Marielle Andersson: SIR epidemic on a configuration model network
Time: Wed 2013-06-05 10.00
Location: Room 306, building 6, Kräftriket, Department of mathematics, Stockholm university
Supervisor: Pieter Trapman
In this thesis we study Susceptible-Infectious-Removed epidemics on configuration model networks. Networks are used in different kinds of studies, such as the study of the internet, social networks and biological networks, as a simplified model of the real world. We look at a closed population without births, deaths and migration. On that population we look at an SIR epidemic, which divides the population into three different states: susceptible, infectious and removed. Those who are susceptible can be infected if they are in contact with an infectious individual. Those who are infected make contacts at a fixed rate, then they recover and becomes immune or die from the disease.

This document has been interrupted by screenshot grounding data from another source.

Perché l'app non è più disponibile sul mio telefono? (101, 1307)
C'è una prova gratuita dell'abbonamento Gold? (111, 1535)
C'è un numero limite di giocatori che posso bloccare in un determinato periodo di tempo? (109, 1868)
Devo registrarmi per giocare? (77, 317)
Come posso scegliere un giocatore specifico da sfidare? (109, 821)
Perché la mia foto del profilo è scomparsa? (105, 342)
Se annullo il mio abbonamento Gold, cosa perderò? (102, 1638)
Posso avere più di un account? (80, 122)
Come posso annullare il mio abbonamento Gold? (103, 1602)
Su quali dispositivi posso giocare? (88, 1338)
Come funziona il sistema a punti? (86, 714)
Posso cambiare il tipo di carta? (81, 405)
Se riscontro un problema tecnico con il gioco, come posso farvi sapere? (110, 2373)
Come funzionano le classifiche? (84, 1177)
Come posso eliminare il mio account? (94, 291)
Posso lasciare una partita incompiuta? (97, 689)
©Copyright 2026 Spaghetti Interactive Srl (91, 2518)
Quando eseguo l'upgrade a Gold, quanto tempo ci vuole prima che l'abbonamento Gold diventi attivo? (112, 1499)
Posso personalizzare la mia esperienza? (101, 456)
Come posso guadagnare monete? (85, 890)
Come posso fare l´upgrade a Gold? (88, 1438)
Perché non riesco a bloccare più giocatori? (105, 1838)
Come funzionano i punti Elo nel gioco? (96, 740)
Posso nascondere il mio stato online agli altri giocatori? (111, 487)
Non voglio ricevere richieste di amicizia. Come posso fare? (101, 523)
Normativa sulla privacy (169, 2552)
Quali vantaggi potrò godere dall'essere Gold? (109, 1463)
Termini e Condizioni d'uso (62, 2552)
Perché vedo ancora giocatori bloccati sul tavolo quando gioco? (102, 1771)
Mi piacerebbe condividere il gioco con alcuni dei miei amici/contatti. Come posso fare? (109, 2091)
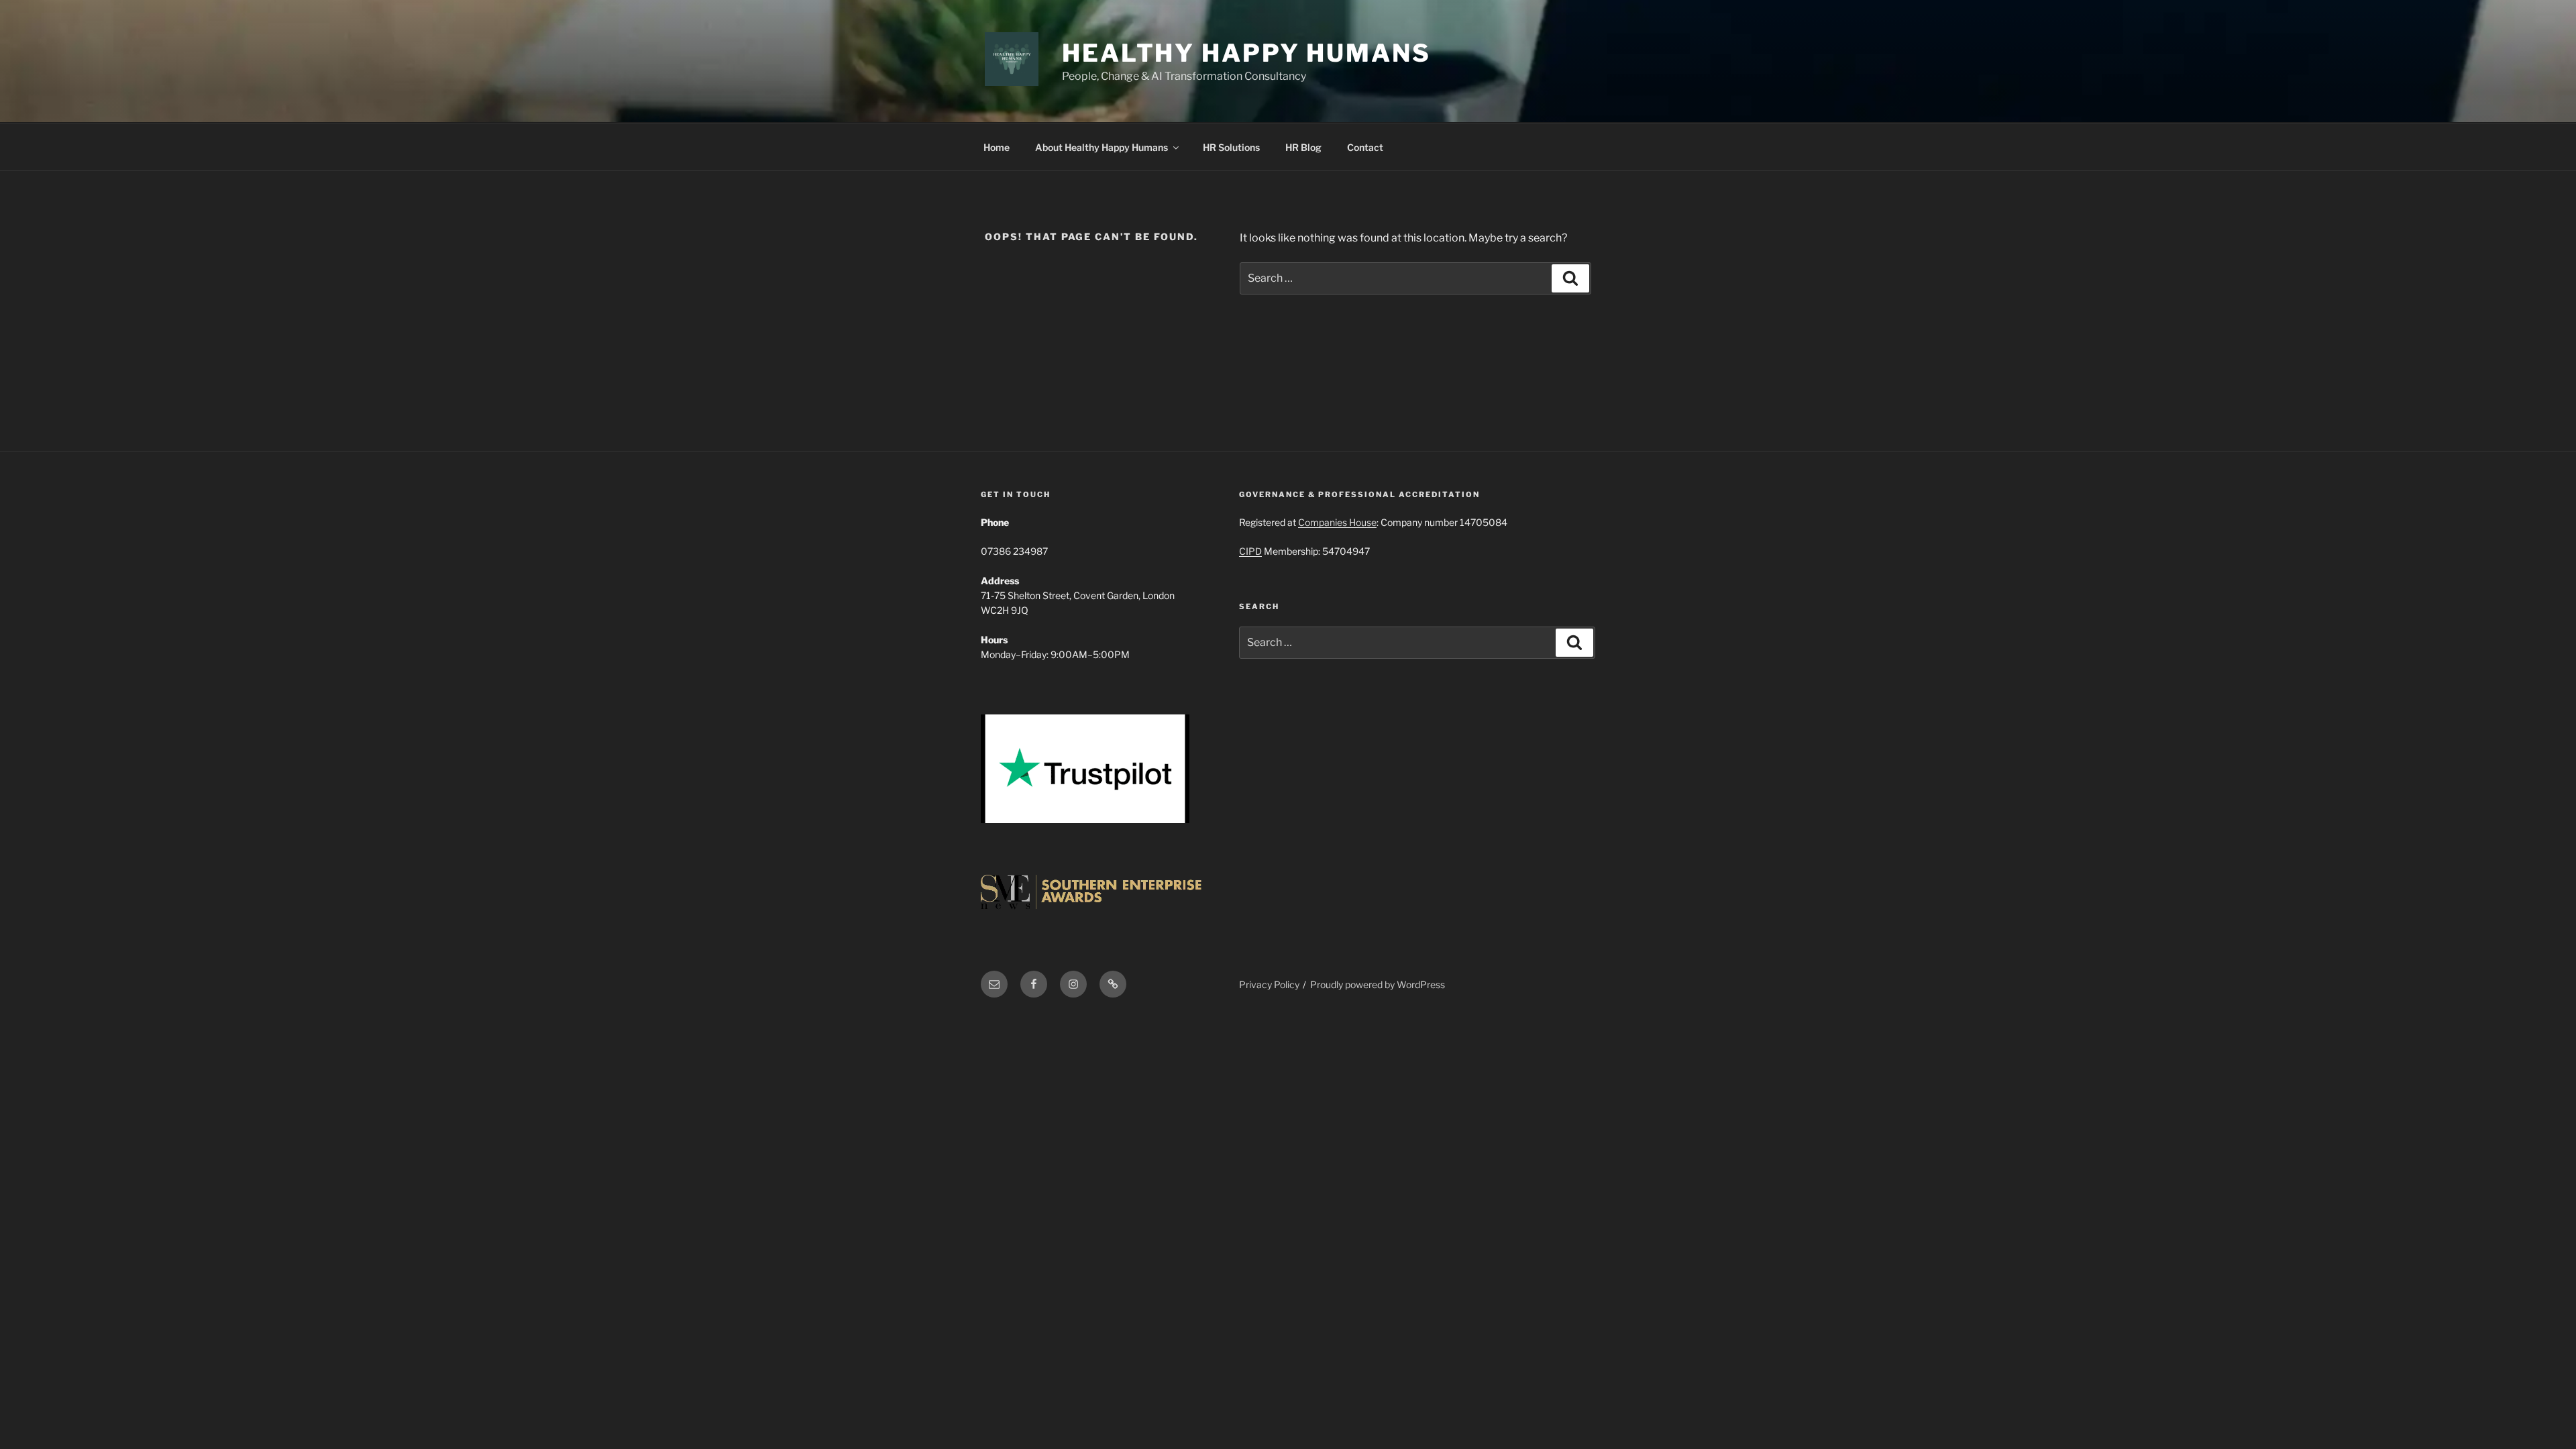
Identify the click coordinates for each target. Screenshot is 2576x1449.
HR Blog (1303, 147)
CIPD (1250, 551)
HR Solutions (1231, 147)
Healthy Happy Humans (1246, 53)
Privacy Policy (1269, 984)
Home (996, 147)
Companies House (1337, 522)
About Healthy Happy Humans (1101, 147)
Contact (1365, 147)
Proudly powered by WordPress (1377, 984)
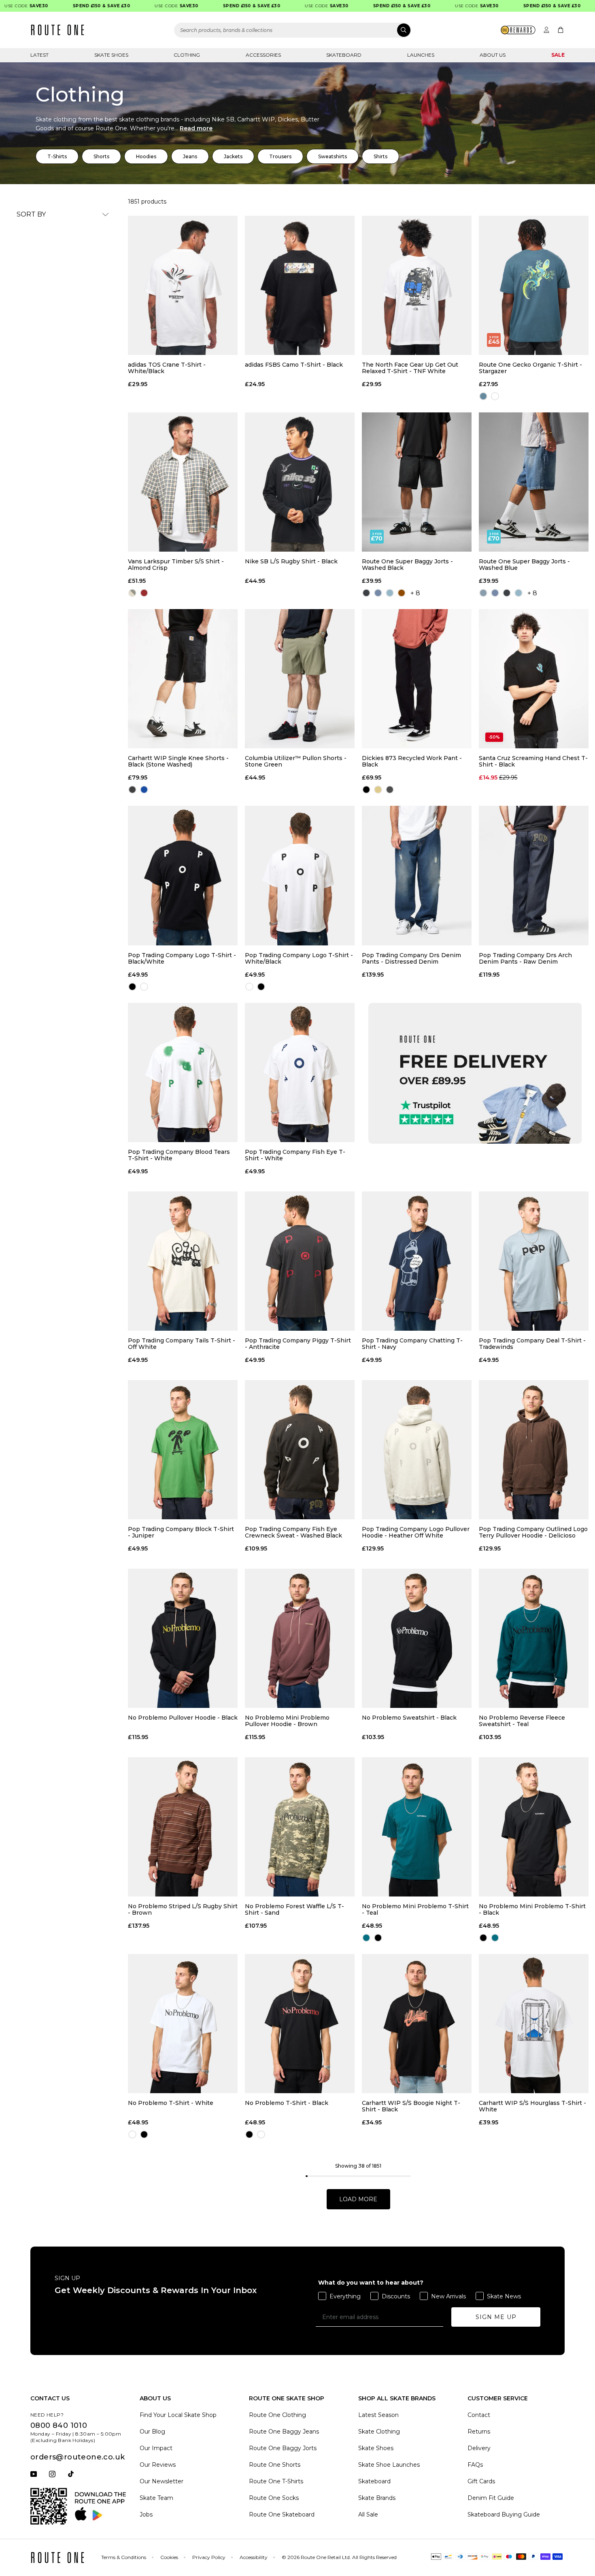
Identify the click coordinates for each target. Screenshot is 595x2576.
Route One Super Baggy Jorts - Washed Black (407, 564)
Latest (39, 55)
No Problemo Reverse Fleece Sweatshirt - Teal (522, 1720)
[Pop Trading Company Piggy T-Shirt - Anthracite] (300, 1261)
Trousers (280, 156)
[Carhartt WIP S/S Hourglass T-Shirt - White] (534, 2023)
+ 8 (415, 593)
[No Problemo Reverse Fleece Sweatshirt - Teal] (534, 1638)
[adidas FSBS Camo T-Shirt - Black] (300, 285)
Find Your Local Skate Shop (178, 2415)
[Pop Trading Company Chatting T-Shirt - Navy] (417, 1261)
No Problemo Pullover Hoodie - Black (183, 1717)
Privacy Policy (208, 2557)
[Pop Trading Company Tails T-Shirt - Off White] (183, 1261)
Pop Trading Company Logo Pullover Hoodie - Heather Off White (416, 1532)
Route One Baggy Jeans (284, 2431)
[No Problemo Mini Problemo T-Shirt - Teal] (417, 1826)
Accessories (263, 55)
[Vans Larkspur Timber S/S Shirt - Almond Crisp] (183, 482)
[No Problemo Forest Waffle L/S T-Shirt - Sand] (300, 1826)
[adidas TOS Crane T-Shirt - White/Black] (183, 285)
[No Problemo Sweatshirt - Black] (417, 1638)
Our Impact (156, 2448)
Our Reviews (158, 2464)
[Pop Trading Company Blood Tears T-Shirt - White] (183, 1072)
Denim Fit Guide (491, 2498)
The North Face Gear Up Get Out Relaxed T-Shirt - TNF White (410, 367)
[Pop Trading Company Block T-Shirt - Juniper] (183, 1449)
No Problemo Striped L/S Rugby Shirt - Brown (183, 1909)
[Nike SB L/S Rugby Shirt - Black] (300, 482)
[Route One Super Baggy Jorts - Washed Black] (417, 482)
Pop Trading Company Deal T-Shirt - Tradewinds (532, 1343)
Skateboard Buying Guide (504, 2514)
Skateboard (343, 55)
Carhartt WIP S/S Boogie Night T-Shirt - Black (411, 2106)
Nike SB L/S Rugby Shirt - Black (291, 561)
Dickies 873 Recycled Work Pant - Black (412, 761)
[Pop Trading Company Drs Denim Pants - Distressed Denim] (417, 875)
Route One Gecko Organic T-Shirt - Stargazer (530, 367)
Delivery (479, 2448)
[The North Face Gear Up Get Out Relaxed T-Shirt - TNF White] (417, 285)
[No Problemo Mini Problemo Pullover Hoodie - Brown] (300, 1638)
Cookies (169, 2557)
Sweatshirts (332, 156)
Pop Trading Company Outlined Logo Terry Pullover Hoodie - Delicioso (533, 1532)
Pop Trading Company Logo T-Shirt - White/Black (299, 958)
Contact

How a disease spreads through the population depends strongly on the connections that occur between infectious and susceptible individuals. By constucting a configuration model network it is possible to investigate when the epidemic may become large and when it will stay small with probability one and how the distribution of the infectious period affects the outbreak. We use generating functions and percolation theory to answer these questions. The early stages of an epidemic outbreak can be approximated by a branching process, we see that this approximation is possible until approximately the sqrt(n)th infection in a population that consist of n individuals. We also show that an epidemic outbreak is possible when the expected number of transmission causing contacts an infectious individual has is above one.